Ulam(1,2)

David Wilson davidwwilson at attbi.com
Fri Feb 7 08:46:54 CET 2003


I took a look at Ulam(1,2), the Ulam sequence starting with (1, 2) and including
every subsequent number which is a unique sum of distinct earlier terms.  This
is Sloane's A002858.

I took this sequence out quite a ways, and I noticed that after an initial flurry of
numbers that are fairly uniform in distribution, the sequence starts to separate
out into more or less regular clumps of numbers with a period that seems to
be slighly more than 21.6.  Between these clumps are spaces containing
relatively few numbers.

To see the phenomenon, let u(n) be the nth Ulam(1,2) number, and define

     f(n) = u(n) / 21.6 - [ u(n) / 2.16 ]

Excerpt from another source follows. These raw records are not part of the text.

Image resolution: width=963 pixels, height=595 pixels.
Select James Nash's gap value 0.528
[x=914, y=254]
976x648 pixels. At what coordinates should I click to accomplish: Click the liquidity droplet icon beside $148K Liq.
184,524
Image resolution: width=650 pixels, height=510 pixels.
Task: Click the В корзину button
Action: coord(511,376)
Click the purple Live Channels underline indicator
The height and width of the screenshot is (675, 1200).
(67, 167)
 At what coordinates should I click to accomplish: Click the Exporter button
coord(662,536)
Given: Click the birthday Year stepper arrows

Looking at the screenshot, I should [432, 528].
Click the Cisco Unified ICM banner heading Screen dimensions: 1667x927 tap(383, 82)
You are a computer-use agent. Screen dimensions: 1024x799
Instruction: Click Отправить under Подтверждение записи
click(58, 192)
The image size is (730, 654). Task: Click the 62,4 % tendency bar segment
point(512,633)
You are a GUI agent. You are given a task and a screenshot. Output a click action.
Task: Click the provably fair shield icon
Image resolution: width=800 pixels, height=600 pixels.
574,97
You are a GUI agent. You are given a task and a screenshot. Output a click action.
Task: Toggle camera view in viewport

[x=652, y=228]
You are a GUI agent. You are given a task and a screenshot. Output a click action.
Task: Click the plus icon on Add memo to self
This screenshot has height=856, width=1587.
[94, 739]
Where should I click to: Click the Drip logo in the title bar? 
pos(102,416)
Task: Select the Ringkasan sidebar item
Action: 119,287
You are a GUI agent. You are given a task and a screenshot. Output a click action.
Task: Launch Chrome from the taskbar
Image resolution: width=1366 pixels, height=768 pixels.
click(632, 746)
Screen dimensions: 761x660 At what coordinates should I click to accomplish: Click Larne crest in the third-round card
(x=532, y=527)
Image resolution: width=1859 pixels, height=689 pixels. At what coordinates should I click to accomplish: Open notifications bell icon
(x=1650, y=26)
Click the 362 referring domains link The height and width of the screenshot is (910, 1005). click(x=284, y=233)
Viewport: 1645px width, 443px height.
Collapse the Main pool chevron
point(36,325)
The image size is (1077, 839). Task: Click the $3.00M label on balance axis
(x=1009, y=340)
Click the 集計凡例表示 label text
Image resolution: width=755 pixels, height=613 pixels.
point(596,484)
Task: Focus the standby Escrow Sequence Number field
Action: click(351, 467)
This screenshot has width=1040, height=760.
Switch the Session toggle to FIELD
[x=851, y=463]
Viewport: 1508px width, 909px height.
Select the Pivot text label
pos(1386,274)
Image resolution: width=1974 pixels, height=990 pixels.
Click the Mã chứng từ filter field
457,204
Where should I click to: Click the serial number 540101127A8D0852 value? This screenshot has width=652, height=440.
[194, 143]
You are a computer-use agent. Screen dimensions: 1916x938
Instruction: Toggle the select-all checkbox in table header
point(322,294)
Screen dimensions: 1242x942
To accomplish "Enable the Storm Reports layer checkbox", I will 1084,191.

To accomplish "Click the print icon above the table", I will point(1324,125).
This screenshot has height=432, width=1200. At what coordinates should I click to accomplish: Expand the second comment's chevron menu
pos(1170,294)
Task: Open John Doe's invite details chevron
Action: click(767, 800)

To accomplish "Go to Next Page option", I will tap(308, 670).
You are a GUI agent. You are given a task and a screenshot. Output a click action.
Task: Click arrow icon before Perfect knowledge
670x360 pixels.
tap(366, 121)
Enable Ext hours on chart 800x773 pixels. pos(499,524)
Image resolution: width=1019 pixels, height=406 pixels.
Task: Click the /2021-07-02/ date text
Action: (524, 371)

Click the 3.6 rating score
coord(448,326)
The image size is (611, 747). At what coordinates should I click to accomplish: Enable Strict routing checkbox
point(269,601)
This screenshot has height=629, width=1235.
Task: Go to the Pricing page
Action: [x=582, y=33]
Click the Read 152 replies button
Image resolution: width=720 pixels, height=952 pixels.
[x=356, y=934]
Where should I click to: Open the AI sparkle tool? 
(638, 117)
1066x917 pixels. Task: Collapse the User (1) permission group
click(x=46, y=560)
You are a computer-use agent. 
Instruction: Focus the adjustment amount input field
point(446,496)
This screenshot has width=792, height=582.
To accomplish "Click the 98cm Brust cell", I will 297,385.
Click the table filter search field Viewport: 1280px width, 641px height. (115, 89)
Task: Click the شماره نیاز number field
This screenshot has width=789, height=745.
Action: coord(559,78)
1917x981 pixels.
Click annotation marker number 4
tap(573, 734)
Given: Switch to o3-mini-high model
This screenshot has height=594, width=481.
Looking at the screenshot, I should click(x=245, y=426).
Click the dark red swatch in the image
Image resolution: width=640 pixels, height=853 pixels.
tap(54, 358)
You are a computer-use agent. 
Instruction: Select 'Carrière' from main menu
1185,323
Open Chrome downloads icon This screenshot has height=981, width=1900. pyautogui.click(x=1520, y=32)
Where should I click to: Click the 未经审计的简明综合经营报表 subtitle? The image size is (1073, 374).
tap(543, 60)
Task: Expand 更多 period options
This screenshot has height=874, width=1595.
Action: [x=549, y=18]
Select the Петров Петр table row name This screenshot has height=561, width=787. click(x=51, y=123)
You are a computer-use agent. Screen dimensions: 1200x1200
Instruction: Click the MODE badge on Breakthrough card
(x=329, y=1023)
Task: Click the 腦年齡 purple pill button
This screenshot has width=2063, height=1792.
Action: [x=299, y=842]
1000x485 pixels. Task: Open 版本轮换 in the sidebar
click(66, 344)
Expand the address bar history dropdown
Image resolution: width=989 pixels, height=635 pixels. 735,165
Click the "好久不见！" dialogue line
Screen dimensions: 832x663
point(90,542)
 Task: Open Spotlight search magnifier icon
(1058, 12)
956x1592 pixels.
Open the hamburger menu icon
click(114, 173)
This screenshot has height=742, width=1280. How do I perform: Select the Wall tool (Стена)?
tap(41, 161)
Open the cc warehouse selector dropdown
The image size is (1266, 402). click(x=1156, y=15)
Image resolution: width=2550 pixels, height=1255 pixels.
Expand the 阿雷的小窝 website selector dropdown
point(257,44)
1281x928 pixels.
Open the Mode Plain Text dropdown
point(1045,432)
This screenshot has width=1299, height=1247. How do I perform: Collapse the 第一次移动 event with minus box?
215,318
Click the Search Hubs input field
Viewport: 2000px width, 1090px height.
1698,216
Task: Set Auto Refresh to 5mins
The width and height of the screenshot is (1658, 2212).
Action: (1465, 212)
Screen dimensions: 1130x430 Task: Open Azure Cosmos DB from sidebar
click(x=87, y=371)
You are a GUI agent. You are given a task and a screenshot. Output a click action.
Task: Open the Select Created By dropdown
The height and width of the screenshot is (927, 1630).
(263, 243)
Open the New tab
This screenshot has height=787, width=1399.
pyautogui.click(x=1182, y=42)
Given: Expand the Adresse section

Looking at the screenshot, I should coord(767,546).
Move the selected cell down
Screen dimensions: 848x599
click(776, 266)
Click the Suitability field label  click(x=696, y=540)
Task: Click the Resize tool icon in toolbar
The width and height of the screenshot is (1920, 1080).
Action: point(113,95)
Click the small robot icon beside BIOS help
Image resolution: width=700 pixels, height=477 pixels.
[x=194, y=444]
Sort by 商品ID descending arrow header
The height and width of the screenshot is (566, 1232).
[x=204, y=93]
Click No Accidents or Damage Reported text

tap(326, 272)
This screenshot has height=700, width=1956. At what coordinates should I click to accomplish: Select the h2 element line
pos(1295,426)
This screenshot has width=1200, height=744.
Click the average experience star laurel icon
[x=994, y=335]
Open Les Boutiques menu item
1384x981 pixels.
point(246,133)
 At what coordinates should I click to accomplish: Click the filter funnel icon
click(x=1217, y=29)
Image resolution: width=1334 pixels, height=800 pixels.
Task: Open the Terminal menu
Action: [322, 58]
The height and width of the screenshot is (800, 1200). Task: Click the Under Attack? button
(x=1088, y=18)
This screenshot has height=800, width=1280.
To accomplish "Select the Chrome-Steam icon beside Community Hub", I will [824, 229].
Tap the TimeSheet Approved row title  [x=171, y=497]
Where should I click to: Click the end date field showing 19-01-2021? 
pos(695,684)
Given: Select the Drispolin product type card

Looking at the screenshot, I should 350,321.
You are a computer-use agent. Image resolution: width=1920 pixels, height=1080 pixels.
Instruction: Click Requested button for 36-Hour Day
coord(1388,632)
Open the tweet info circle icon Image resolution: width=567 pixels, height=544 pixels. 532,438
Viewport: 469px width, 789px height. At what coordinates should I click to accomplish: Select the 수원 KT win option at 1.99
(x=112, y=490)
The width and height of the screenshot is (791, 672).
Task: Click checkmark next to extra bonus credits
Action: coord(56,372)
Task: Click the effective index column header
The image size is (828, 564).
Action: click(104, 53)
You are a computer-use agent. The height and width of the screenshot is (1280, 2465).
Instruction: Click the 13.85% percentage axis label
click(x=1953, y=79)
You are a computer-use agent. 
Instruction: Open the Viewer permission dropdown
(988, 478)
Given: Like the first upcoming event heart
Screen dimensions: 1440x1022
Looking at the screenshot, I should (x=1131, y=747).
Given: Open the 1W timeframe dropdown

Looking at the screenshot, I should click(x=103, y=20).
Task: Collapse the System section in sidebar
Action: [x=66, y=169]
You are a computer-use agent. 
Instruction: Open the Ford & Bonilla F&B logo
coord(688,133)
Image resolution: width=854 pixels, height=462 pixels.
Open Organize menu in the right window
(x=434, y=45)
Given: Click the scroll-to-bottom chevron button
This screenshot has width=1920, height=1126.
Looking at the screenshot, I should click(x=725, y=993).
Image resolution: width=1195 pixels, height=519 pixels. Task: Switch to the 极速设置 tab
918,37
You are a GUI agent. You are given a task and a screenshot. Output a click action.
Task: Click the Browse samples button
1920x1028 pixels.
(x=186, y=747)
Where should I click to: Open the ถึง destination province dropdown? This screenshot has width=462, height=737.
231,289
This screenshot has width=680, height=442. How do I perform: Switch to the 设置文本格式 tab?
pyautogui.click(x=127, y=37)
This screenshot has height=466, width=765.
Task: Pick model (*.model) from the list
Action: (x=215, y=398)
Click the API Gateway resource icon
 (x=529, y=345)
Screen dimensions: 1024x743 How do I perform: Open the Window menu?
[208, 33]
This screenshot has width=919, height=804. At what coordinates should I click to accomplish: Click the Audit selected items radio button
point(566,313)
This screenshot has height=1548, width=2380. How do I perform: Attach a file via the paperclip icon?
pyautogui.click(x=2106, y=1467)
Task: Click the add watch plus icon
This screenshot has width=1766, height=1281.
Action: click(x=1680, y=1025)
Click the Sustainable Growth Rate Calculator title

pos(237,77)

f(n) is a number on [0, 1) which indicates "u(n) mod 21.6".  If we compute
f(n) for 1000 <= n <= 1999, (12336 <= u(n) <= 25511), we find the following
distribution of f(n):

        range of f(n)  count
        [0.00, 0.05)     110
        [0.05, 0.10)     101
        [0.10, 0.15)     120
        [0.15, 0.20)      97
        [0.20, 0.25)      90
        [0.25, 0.30)      67
        [0.30, 0.35)      58
        [0.35, 0.40)      40
        [0.40, 0.45)      31
        [0.45, 0.50)       9
        [0.50, 0.55)       4
        [0.55, 0.60)       0
        [0.60, 0.65)       0
        [0.65, 0.70)       2
        [0.70, 0.75)       7
        [0.75, 0.80)      11
        [0.80, 0.85)      22
        [0.85, 0.90)      64
        [0.90, 0.95)      66
        [0.95, 1.00)     101

The values of f(n) are not uniformly distributed, the distribution
indicate that u(n) values clump together with clumps occuring with a
period of about 21.6.

This all presupposes that my computations of Ulma(1,2) are correct.
Can anyone confirm my data?

Has this phenomenon been noted in the literature?